As I reflect on this concept, I think about all of the "sensitive parts" of our lives. That person who wronged you as a child, those feelings of loneliness that overtake you at night, or that feeling of abandonment that is continually reaffirmed. Those are all sensitive parts. Oddly enough the pressure point that can produce pain and healing, can be in areas that seem unrelated. How a nerve in my ankle could affect the pain in my stomach is still a mystery to me. Our lives sometimes have a similar system. Pain affecting our marriage, could be connected to unresolved pain as a child. Struggles with addiction, can be tied to an identity crisis. Basically the point of pain will not always line up with the point of pressure

Another thing that baffles me about pressure points, are how they lie on the surface, so openly exposed.

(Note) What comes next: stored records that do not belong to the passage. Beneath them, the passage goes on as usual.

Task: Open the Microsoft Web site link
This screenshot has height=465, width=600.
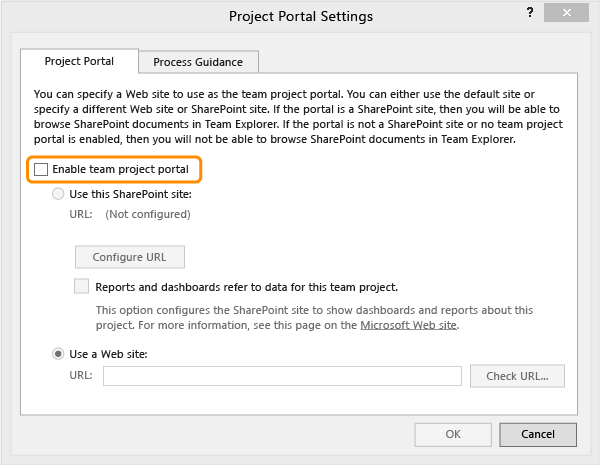Action: click(410, 325)
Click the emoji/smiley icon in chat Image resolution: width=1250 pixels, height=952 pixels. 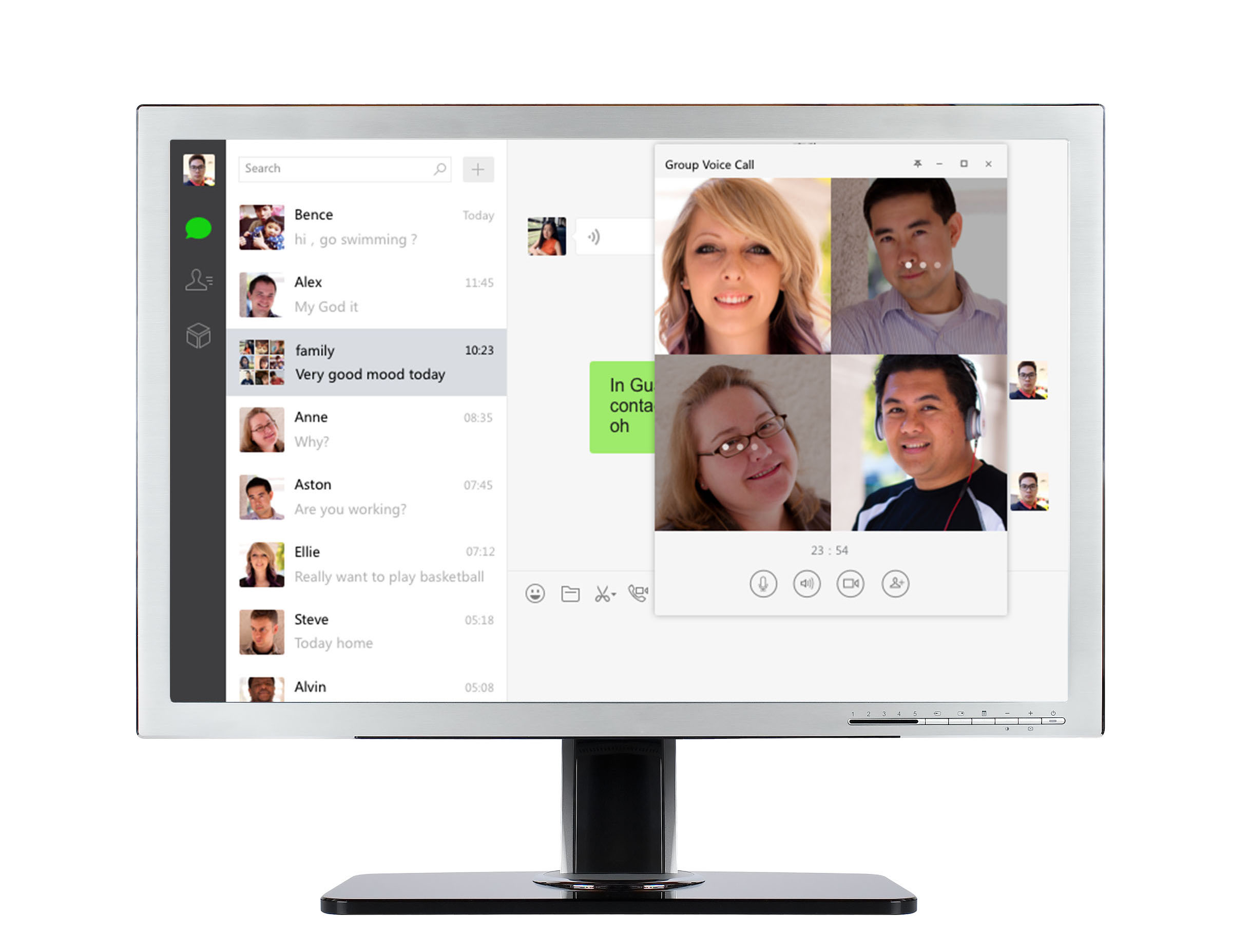click(535, 592)
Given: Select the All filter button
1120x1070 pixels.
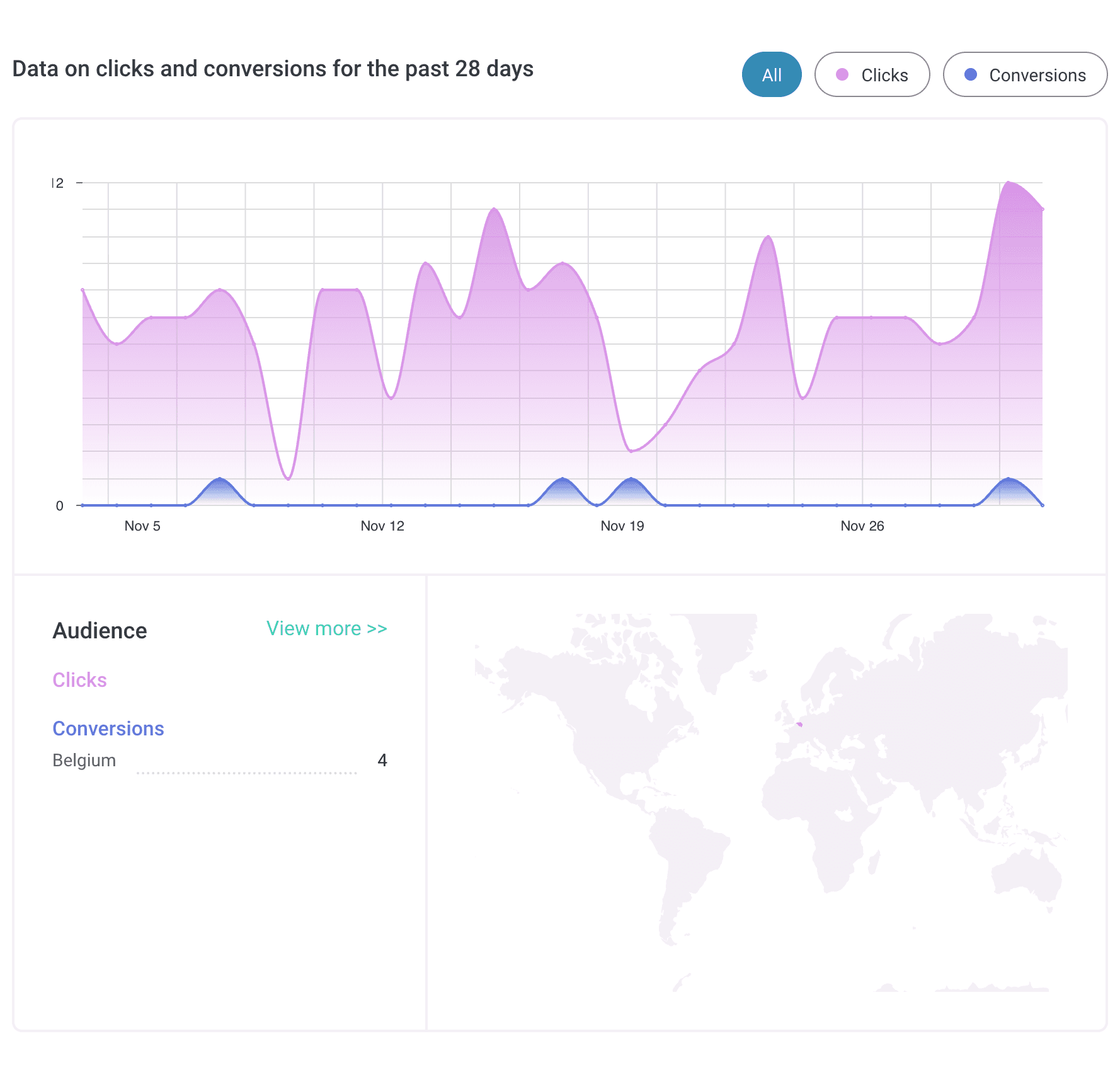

Even with our clothes covering those points, our sensitive parts can still be touched.

In Star Trek, Spock applied the “Vulcan nerve pinch” on the base of a person’s neck to knock them unconscious ( I'm a nerd I know, blame my father). This is an extreme and fictitious example, but the illustration is powerful.

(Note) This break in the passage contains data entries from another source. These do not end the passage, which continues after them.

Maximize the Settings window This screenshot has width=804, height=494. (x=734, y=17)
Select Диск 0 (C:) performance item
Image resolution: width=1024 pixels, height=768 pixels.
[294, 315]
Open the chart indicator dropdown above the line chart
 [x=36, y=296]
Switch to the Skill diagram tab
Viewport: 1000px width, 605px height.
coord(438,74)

Everyday we interact with people who have the access to knock us unconscious. Our hopes, hurts, and hearts, are constantly being put at risk with every encounter. It seems, the closer you allow a person to become, the more you risk being knocked unconscious.

On the other side, there is an aspect of healing that can come from a pressure point. When my coach first pressed on my ankle it was painful, I questioned the reasoning, and my reflex reaction was to pull away. The only thing that kept me from moving was that I trusted him.

I think the biggest question for me is, how do you know the difference between the "Vulcan pinch" and the "healing pressure". My only rationale is through the process. The pinch, although harmful, renders you unconscious. Meaning, the things that will harm you often come easy, and put you in a state of complacency or unconsciousness. This also translates into lack of conviction.

II Corinthians 7:9-10 says, "As it is, I rejoice, not because you were grieved, but because you were grieved into repenting. For you felt godly grief, so that you suffered no loss through us. For godly grief produces a repentance that leads to salvation without regret, whereas worldly grief produces death."

Healing pressure, will likely be painful and difficult to deal with, but in the end, will give us the ability, to run our best race.